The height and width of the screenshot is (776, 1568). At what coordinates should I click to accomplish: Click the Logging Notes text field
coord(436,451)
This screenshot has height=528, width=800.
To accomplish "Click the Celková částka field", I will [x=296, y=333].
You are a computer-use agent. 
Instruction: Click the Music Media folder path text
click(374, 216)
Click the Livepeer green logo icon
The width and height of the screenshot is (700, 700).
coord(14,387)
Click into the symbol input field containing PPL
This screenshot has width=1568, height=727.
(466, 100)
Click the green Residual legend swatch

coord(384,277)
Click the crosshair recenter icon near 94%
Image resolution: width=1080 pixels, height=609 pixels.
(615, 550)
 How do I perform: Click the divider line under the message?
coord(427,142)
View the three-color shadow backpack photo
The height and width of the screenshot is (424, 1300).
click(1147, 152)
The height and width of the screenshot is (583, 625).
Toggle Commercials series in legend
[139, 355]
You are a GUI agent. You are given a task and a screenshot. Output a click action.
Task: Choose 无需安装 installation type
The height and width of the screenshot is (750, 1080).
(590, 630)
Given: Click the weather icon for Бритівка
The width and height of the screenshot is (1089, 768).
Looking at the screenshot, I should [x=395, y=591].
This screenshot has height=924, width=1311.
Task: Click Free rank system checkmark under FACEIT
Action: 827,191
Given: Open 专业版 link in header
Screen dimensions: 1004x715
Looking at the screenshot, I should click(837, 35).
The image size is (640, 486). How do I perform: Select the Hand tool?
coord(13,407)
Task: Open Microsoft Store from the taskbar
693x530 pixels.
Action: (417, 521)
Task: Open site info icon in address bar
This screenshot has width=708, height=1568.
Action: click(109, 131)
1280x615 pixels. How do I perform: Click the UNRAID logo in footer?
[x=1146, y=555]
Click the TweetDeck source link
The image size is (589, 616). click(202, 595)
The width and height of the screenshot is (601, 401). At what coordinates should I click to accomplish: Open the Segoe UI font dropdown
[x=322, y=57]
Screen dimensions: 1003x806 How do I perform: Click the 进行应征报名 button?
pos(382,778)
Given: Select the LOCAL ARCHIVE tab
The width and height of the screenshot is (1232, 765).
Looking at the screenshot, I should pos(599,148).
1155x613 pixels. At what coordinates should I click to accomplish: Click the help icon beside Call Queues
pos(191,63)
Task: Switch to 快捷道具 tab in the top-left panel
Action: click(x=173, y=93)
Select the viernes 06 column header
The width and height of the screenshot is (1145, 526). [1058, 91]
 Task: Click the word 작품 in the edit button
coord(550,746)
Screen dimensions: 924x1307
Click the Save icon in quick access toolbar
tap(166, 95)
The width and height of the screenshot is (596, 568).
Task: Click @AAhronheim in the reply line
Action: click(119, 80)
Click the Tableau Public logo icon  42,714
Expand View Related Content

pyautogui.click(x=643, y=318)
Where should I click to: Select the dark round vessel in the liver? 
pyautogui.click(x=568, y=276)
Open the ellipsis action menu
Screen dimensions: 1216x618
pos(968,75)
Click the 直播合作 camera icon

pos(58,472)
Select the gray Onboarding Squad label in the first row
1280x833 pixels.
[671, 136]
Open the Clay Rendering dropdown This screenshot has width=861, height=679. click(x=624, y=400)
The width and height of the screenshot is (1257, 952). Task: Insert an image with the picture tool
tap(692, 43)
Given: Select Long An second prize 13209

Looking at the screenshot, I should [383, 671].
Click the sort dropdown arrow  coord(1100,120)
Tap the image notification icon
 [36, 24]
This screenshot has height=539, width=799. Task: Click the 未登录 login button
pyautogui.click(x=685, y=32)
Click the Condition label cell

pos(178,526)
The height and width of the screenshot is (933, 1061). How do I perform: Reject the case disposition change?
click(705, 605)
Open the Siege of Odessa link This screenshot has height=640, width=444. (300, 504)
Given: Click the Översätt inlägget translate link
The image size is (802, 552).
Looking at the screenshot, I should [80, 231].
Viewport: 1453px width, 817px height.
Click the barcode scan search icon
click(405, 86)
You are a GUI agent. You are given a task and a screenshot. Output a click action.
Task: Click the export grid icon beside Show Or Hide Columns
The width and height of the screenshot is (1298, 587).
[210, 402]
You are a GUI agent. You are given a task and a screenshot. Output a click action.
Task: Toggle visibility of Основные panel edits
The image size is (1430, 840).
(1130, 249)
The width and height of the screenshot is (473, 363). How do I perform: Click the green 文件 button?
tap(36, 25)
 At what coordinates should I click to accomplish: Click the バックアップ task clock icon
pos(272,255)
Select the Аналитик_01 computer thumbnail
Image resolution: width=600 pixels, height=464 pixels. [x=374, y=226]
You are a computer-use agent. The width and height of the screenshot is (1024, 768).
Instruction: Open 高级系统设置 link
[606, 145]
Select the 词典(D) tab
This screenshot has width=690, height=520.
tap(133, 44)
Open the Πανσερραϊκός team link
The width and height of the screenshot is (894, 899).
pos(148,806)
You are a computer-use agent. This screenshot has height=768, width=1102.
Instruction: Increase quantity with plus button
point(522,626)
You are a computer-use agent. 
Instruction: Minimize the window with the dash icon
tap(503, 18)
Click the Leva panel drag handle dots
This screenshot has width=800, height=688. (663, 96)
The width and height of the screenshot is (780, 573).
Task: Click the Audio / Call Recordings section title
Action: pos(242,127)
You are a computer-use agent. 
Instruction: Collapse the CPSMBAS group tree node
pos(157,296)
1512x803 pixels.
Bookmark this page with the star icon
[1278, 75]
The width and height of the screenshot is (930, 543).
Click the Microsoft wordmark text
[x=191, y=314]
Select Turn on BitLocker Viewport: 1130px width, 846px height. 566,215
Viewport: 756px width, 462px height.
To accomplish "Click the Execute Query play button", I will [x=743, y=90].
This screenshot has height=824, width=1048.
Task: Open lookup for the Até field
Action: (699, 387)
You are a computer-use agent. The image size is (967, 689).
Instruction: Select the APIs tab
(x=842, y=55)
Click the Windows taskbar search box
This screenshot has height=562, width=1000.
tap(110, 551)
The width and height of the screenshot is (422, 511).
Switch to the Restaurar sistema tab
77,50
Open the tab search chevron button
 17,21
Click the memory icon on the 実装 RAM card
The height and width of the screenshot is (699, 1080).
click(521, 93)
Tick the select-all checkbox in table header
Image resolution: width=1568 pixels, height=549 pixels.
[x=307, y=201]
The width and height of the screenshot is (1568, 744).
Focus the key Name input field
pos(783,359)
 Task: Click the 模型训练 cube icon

━━━━━━

Look above for the line holding "Instruction: Open 高级系统设置 link" and the line holding "1512x803 pixels.", then output exactly those two lines and every line between them, nothing more.

PROBLEM SOLUTION:
Instruction: Open 高级系统设置 link
[606, 145]
Select the 词典(D) tab
This screenshot has width=690, height=520.
tap(133, 44)
Open the Πανσερραϊκός team link
The width and height of the screenshot is (894, 899).
pos(148,806)
You are a computer-use agent. This screenshot has height=768, width=1102.
Instruction: Increase quantity with plus button
point(522,626)
You are a computer-use agent. 
Instruction: Minimize the window with the dash icon
tap(503, 18)
Click the Leva panel drag handle dots
This screenshot has width=800, height=688. (663, 96)
The width and height of the screenshot is (780, 573).
Task: Click the Audio / Call Recordings section title
Action: pos(242,127)
You are a computer-use agent. 
Instruction: Collapse the CPSMBAS group tree node
pos(157,296)
1512x803 pixels.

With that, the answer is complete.